• **Work to be completed**: Express everything from the line containing "You are a computer-use agent." down to the end of the rows as a JSON list of strings, one string per line, with blank lines left out. Leave the pictures out of the answer.

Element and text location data
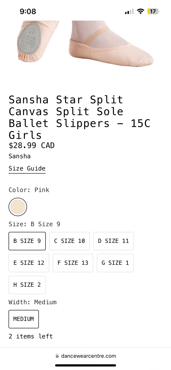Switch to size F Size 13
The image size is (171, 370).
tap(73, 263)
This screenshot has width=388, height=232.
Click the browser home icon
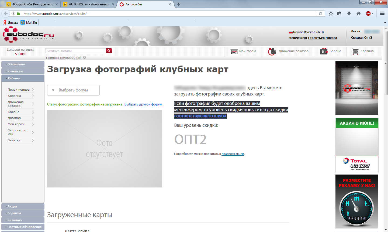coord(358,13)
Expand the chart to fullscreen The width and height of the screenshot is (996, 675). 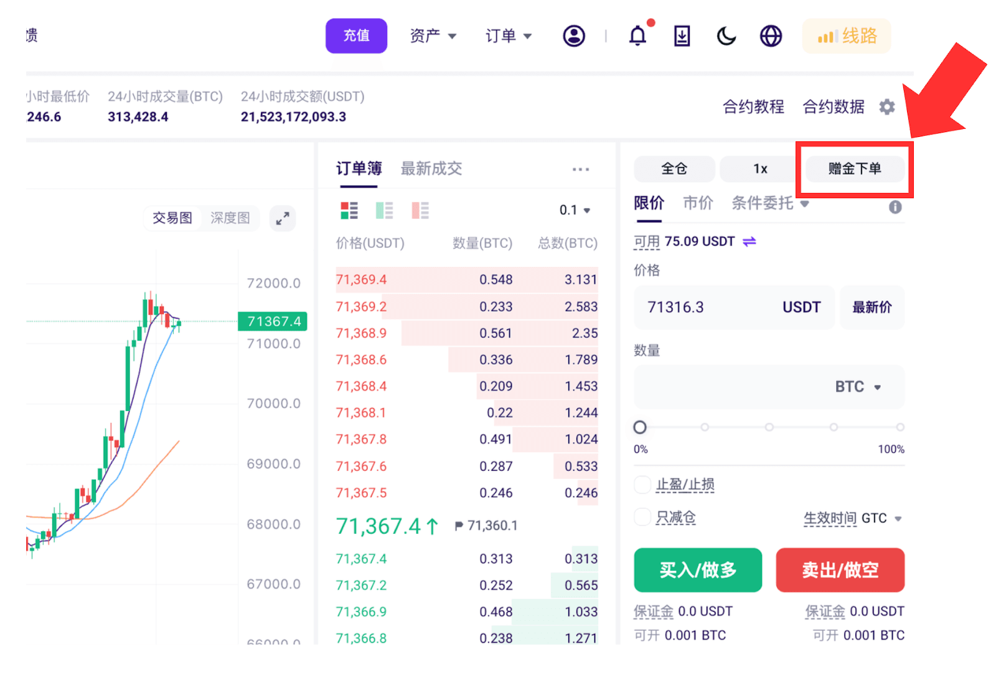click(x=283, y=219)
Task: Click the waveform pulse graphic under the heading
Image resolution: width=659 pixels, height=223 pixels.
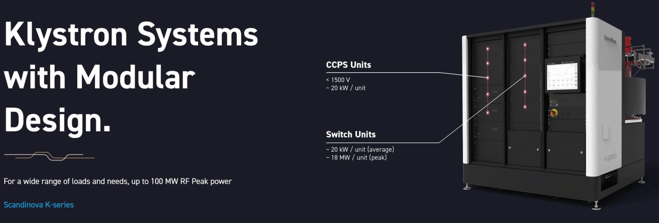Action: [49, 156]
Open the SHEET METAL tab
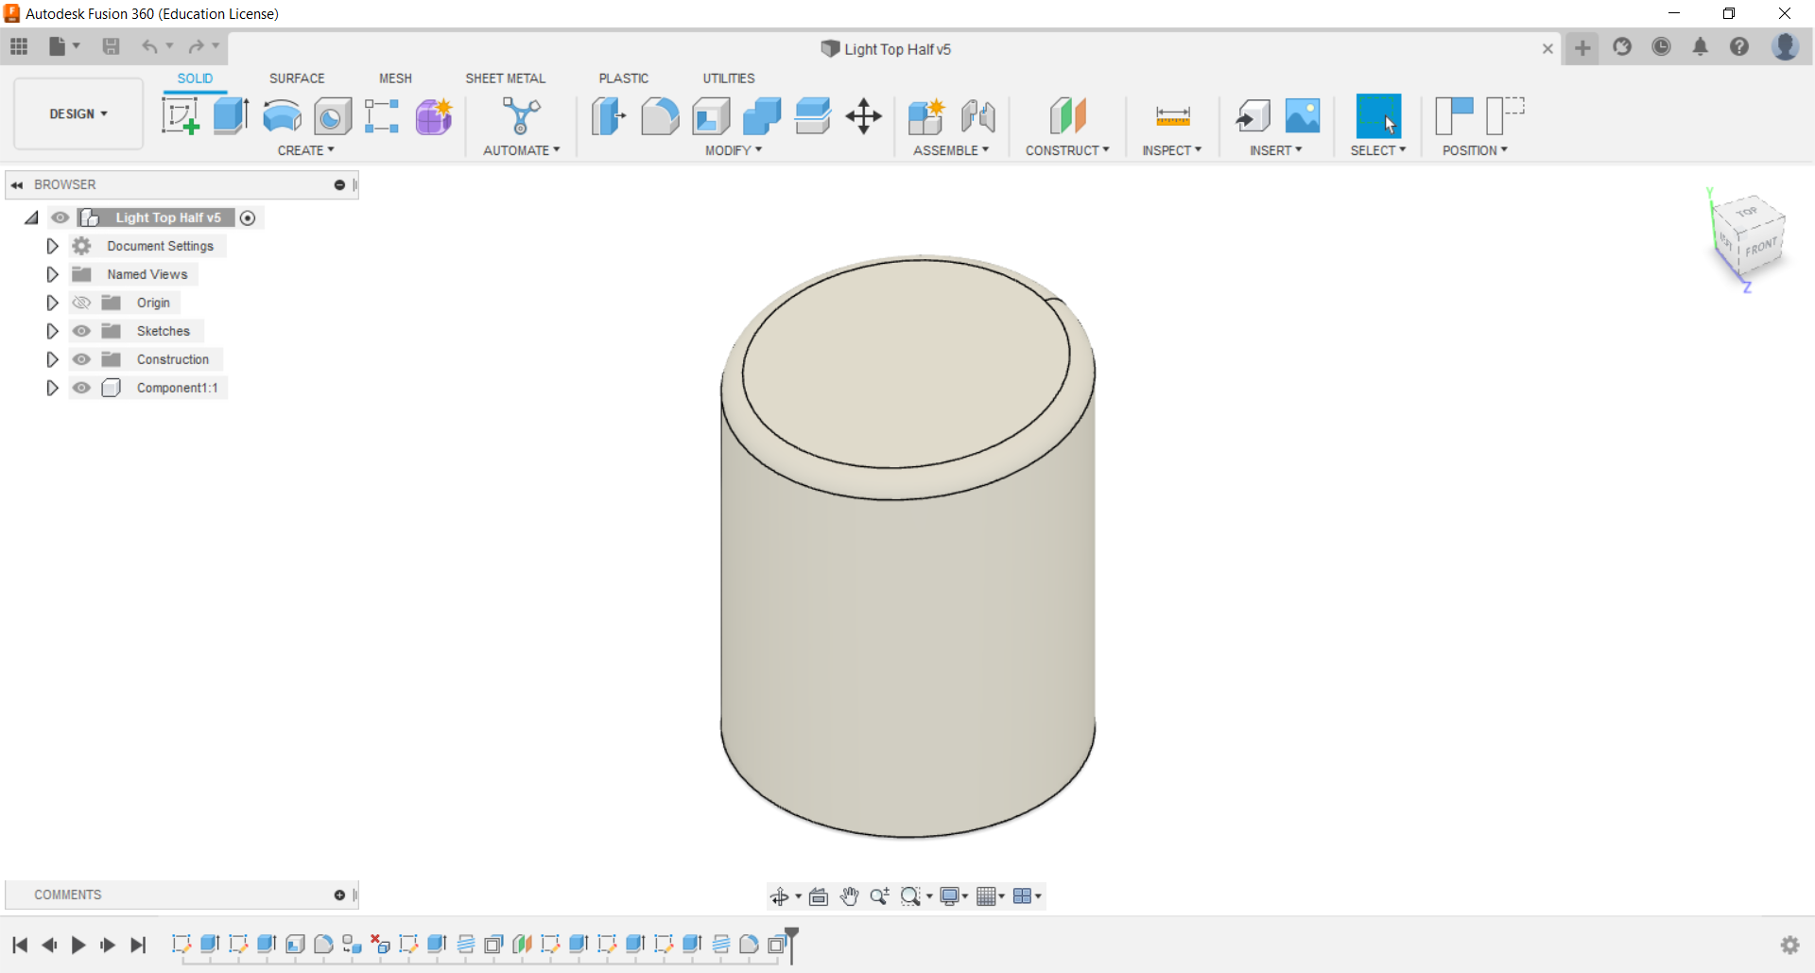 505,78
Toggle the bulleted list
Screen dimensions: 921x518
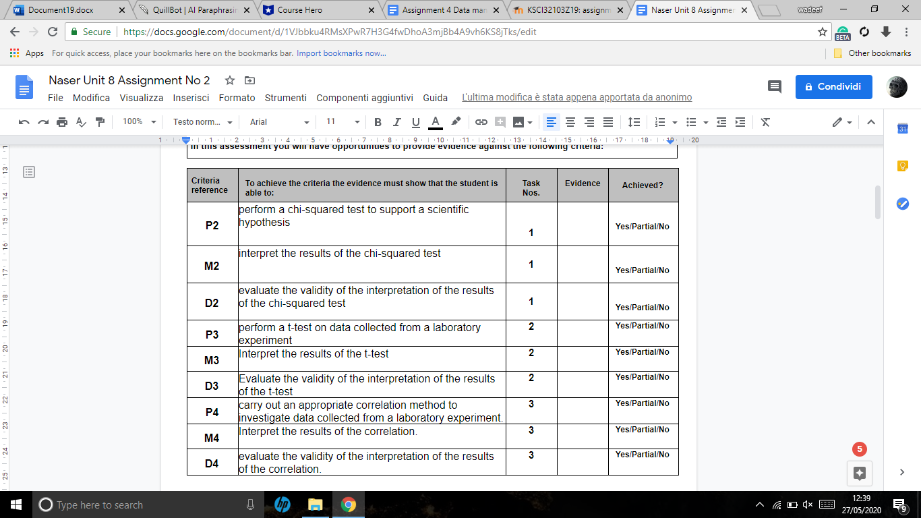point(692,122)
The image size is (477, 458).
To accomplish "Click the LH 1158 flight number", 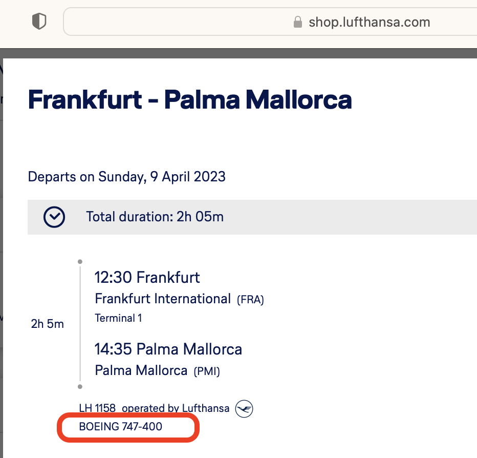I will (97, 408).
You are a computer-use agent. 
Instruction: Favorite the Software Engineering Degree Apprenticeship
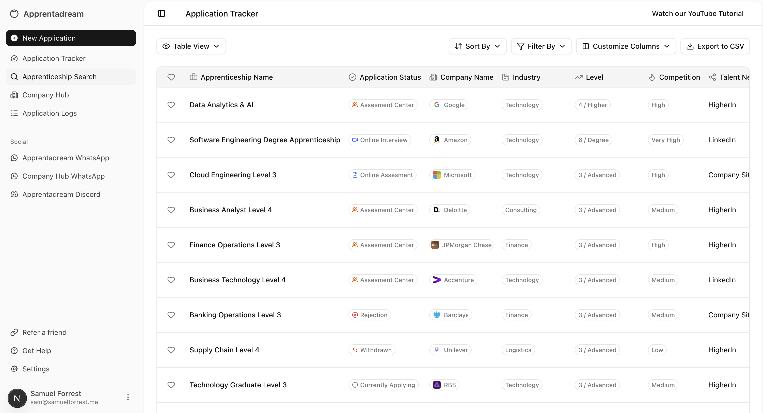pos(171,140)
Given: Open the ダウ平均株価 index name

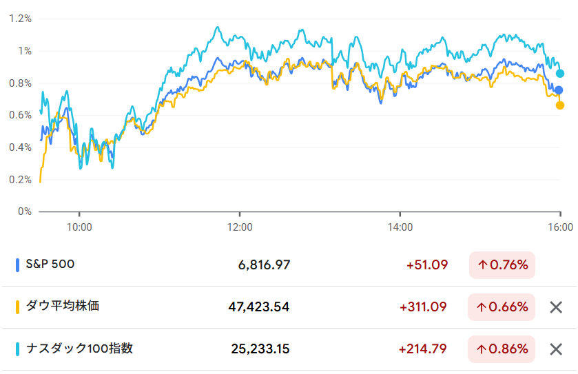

• **Result below**:
[
  "You are a computer-use agent. ",
  "Instruction: Favorite the Software Engineering Degree Apprenticeship",
  "pos(171,140)",
  "Given: Open the ダウ平均株価 index name"
]